Interface element records.
::::::
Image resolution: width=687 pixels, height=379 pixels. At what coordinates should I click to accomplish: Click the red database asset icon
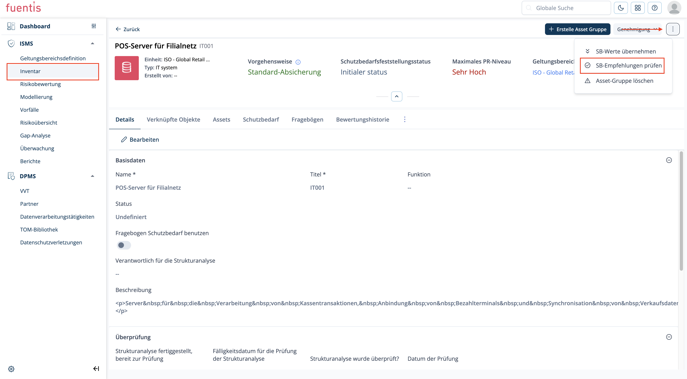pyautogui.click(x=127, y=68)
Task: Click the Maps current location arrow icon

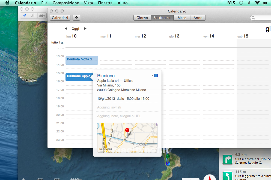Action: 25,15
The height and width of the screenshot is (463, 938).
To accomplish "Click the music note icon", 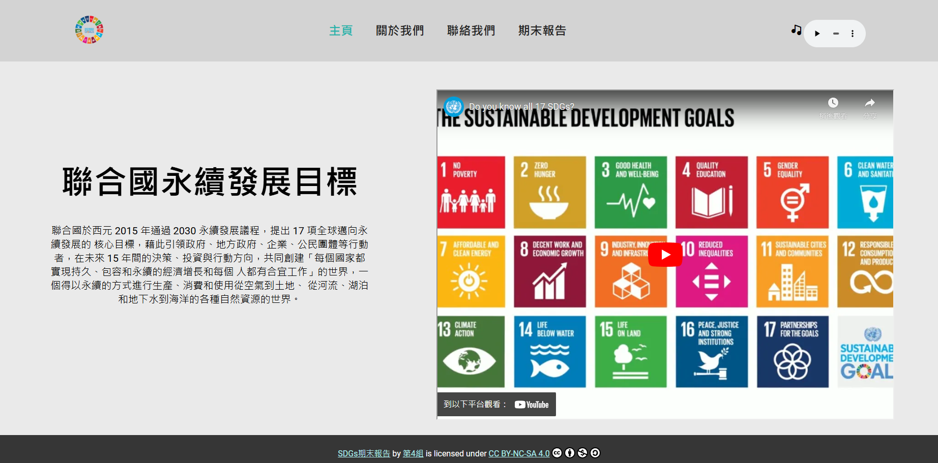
::::::
Rewrite everything from the line containing "Task: Click the" down to the end of the records, requests included, and offset every coordinate in the answers by adding 9. Leave the pictures out.

The completed task.
Task: Click the Maps current location arrow icon

Action: 34,24
The height and width of the screenshot is (463, 938).
To accomplish "Click the music note icon", 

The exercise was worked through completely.